Norwegian sociologist and criminologist (1928–2015)

Nils Christie (24 February 1928 – 27 May 2015) was a Norwegian sociologist and criminologist. He was a professor of criminology at the Faculty of Law, University of Oslo. Considered a leading figure of his field, Christie is one of two Norwegian social scientists covered in the book 50 Key Thinkers in Criminology (Routledge, 2009), alongside sociologist Thomas Mathiesen.

==Early life and education==
Christie was born in Oslo on 24 February 1928, as son of store manager Ragnvald Christie (1895-1957) and Ruth Hellum (1900-1987). He passed examen artium at Berg Upper Secondary School in 1946. He showed an early interest in societal matters and worked for a time as a journalist in the late 1940s. He graduated as M.A. in 1953 (major subject: sociology, minor subject: psychology and criminology) from the University of Oslo. His 1959 dr.philos. thesis, Unge norske lovovertredere (Young Norwegian Offenders), compared all male lawbreakers born in 1933 in Norway to others born the same year.

==Career and social theory==
Christie was appointed docent to the Faculty of Law, University of Oslo from 1959, and reportedly became the first professor of criminology in Norway at the faculty in 1966. From the 1960s and for decades thereafter, he remained a notable participant in the public discourse, both in Norway as well as internationally, including the United States.

A prolific writer, Christie was the author of several books, including Pinens begrensning (Limits to Pain) from 1981, which has been translated into eleven languages, Crime Control as Industry (2000) and A Suitable Amount of Crime (2004).
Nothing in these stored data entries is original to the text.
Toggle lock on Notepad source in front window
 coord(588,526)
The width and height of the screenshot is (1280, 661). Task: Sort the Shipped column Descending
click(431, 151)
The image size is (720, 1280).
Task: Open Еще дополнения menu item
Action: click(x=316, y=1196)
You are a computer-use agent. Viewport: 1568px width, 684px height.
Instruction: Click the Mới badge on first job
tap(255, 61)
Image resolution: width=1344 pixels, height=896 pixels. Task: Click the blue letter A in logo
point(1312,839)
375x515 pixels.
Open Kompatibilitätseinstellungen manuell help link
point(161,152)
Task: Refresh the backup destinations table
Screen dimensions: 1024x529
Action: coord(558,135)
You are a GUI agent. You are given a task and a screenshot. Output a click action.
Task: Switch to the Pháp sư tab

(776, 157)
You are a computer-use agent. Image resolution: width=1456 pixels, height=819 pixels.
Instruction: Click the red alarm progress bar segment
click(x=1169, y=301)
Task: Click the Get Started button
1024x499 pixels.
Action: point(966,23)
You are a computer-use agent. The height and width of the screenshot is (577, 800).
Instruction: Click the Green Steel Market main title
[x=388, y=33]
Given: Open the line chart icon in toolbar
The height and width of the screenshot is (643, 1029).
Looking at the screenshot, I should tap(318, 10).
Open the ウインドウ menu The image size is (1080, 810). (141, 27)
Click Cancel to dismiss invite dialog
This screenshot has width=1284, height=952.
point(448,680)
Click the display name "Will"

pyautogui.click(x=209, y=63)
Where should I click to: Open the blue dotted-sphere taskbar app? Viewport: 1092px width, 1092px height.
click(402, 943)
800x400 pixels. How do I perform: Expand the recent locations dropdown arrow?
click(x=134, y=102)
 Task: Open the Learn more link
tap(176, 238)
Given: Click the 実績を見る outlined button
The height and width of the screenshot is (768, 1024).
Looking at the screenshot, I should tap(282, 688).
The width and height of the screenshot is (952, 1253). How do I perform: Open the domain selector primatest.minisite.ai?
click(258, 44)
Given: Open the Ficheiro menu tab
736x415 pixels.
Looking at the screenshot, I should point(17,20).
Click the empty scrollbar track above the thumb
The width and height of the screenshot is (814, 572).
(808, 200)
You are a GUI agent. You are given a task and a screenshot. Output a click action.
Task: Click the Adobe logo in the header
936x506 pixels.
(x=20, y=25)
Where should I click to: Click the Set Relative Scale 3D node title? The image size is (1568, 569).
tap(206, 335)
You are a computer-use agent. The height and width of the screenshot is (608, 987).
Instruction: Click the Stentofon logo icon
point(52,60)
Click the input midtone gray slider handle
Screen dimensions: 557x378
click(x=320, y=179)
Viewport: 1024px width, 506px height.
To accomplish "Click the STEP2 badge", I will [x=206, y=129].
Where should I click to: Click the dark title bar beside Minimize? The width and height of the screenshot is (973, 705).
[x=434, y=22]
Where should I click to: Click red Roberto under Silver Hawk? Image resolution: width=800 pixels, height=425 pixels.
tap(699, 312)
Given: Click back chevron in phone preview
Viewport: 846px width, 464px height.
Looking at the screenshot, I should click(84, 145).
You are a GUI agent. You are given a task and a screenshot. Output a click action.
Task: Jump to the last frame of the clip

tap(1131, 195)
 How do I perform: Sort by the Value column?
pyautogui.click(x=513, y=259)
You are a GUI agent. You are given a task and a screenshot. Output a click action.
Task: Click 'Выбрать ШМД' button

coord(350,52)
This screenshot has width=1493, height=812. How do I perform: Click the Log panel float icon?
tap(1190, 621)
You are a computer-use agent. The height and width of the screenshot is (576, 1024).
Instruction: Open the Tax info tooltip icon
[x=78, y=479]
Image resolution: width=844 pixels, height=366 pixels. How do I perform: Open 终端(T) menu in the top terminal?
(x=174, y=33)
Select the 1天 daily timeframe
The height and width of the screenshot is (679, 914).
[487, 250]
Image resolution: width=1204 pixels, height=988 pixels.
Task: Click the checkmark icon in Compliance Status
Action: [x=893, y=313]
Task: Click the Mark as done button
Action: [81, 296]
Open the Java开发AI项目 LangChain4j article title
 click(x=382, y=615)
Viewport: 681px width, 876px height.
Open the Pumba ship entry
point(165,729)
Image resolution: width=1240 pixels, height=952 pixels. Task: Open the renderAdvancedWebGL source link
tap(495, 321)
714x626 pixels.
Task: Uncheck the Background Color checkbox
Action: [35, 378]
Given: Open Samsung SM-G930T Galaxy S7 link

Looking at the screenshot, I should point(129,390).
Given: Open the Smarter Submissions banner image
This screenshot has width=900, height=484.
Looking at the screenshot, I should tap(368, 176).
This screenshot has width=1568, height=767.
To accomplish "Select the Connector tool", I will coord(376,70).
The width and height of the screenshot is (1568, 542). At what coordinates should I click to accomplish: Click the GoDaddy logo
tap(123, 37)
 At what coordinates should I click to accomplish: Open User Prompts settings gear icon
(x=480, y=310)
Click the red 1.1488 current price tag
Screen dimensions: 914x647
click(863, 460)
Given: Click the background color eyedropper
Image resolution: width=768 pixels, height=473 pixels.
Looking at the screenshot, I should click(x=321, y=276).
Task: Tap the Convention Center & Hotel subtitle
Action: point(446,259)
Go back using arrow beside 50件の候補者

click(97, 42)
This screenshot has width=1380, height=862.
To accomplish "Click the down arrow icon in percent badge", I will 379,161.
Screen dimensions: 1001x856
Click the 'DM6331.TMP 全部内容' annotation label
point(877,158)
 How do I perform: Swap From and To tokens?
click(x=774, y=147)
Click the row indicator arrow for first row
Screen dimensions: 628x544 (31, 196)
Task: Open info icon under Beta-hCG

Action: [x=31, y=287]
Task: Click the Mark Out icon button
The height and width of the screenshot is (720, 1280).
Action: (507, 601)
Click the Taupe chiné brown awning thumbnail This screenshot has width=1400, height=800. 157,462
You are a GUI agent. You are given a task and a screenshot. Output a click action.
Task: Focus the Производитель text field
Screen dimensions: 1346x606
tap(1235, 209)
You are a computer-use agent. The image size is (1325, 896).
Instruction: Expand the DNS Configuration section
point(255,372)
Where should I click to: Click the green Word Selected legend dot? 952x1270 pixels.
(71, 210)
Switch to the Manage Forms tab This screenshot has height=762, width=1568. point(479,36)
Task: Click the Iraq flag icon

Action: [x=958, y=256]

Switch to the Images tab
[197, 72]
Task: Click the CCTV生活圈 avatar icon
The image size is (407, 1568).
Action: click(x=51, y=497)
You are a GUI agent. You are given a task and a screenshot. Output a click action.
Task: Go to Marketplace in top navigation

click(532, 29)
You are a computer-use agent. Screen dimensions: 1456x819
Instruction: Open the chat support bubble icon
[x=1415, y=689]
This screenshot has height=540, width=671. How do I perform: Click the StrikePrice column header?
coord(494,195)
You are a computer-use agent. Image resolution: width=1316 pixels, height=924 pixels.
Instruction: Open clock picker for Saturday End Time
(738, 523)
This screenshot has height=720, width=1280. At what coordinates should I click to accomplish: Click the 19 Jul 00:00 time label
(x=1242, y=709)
The book If Schools Didn't Exist (1971; English edition 2020) is also considered a key work of his. Christie became well known for his longstanding criticisms of drug prohibition, industrial society, and prisons. He expressed the belief that in order to understand crime, it is vital to understand the society around us, and vice versa, and he considered it the duty of a social scientist to influence society through debate and dialogue. Christie found the most vital explanations for crime in how our society is organized rather than inherent differences between people.

Despite his widely acknowledged contributions to the field of criminology, Christie was known for being critical of several aspects of criminology as a discipline, illustrated in his article 'Conflicts and Property (1977) as well as several of his subsequent books. Christie was critical of using the term "crime" in and of itself, declaring it an "imprecise" word and arguing that what society views as criminal behavior constitutes "unwanted acts." His analysis of "the ideal victim" (1986) remains one of his most influential contributions, which analyzed the typical expectations of the victim in a criminal case.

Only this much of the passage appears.